The first thing to determine is if the visual loss is unilateral or bilateral by having the patient cover one eye and then the other. Other important information to obtain is possible factors that provoke amaurosis fugax, such as movement of the eye or light, she explained.

"The examination must be complete. The anterior segment must be examined to determine the presence of cells or dry eye and the posterior segment must be examined for pending retinal vein occlusion or other abnormalities in the fundus," emphasized Dr. Digre, professor of neurology and ophthalmology, Moran Eye Center, University of Utah, Salt Lake City.

"The differential diagnosis is crucial," she stated. "The two pathologies that should not be overlooked are giant cell arteritis and a cause that is embolic or atherosclerotic in nature. Giant cell arteritis can present in 10% of cases as transient monocular blindness and is characterized by jaw claudication and elevated erythrocyte sedimentation and Creactive protein rates."

Vasospasm is usually benign and occurs in patients with migraine and in those without migraine. During an attack, the retina becomes pale and the vessels are narrowed; the duration of the attack may vary. In most cases, vasospasm responds to administration of calcium-channel blockers.

Dr. Digre noted that an actual episode of transient monocular blindness due to vasospasm can be viewed on the Web at http://library.med.utah.edu/NOVEL/. She highly recommended visiting the Web site, which is a joint project of the North American Neuro-Ophthalmology Society (NANOS) and the University of Utah, explaining that the organizations have constructed a virtual library, the Neuro-Ophthalmology Virtual Education Library (NOVEL), which contains videos and many other valuable resources.

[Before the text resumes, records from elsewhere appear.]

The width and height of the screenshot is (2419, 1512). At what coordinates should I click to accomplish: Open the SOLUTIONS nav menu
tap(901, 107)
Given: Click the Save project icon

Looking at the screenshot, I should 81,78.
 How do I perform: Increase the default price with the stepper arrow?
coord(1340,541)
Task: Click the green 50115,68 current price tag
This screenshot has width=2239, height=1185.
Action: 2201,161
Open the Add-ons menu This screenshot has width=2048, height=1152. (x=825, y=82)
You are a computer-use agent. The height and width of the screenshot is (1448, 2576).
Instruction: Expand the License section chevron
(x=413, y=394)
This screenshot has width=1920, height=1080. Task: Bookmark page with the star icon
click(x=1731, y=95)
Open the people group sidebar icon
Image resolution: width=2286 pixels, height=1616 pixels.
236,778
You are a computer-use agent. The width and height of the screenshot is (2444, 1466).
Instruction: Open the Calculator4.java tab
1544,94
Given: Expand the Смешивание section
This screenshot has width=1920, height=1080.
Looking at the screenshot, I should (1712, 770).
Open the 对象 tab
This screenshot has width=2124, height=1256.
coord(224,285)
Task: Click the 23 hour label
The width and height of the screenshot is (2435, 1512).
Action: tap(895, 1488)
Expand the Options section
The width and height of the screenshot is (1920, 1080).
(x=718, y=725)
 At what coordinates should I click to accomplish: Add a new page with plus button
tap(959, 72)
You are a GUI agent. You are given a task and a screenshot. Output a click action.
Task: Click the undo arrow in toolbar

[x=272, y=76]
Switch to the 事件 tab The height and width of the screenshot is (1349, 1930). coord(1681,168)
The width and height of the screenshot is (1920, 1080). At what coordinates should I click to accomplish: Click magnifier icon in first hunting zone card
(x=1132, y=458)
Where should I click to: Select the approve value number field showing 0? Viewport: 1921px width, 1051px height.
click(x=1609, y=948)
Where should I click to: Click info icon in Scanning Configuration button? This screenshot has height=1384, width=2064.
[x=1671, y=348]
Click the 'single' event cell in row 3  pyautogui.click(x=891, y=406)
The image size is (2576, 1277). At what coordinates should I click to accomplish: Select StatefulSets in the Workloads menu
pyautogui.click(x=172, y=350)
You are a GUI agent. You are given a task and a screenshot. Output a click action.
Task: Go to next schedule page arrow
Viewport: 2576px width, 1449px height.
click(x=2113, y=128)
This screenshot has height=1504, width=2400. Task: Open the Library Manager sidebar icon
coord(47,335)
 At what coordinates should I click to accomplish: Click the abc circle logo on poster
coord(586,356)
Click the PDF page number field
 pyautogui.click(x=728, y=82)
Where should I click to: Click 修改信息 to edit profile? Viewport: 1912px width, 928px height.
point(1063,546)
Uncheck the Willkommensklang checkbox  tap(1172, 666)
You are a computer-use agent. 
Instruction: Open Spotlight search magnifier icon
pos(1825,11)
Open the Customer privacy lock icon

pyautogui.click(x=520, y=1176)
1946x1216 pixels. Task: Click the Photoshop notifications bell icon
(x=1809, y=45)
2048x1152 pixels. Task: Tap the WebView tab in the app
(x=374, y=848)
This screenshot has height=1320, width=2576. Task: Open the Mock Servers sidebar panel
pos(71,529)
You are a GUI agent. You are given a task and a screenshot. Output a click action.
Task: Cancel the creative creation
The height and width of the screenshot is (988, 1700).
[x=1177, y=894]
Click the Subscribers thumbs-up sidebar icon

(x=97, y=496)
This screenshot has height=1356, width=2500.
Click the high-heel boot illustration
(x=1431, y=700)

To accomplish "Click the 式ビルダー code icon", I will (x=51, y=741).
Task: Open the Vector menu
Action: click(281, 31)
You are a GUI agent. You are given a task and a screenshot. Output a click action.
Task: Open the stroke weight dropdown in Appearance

Netherlands study The TMB Study Group in the Netherlands performed the largest prospective study to date of transient monocular blindness in 1991 and reported a number of noteworthy clinical observations. Presentation with altitudinal or lateral onset of symptoms was predictive of carotid stenosis. Positive visual phenomena, normally associated with migraine, cannot completely allow the clinician to rule out transient monocular blindness caused by carotid disease. In addition, patients who present with migraine are likely to have a normal internal carotid artery. Patients who could not provide a clear accounting of the mode of onset, disappearance, or duration of the attack were less likely to have carotid disease. Finally, the development of transient blindness that is associated with light exposure is correlated with internal carotid artery stenosis and occlusions, which the study group referred to as retinal claudication, Dr. Digre recounted.

Evaluation and treatment "The patient evaluation depends on the history, patient age, and the examination findings. Performing an ultrasound examination is an excellent way to evaluate the carotid arteries. In cases in which further evaluation is needed, computed tomography angiography (CTA) and magnetic resonance angiography (MRA) are excellent resources. In some cases, carotid angiography may be necessary," Dr. Digre explained.

Measuring the erythrocyte sedimentation rate and the Creactive protein are the standard blood tests that are ordered if the clinician suspects giant cell arteritis. Dr. Digre suggested measuring the antiphospholipid antibody level, because this antibody level is elevated in young patients with monocular blindness. A finding that accompanies an elevated level is the presence of splinter hemorrhages in the patient's fingernails.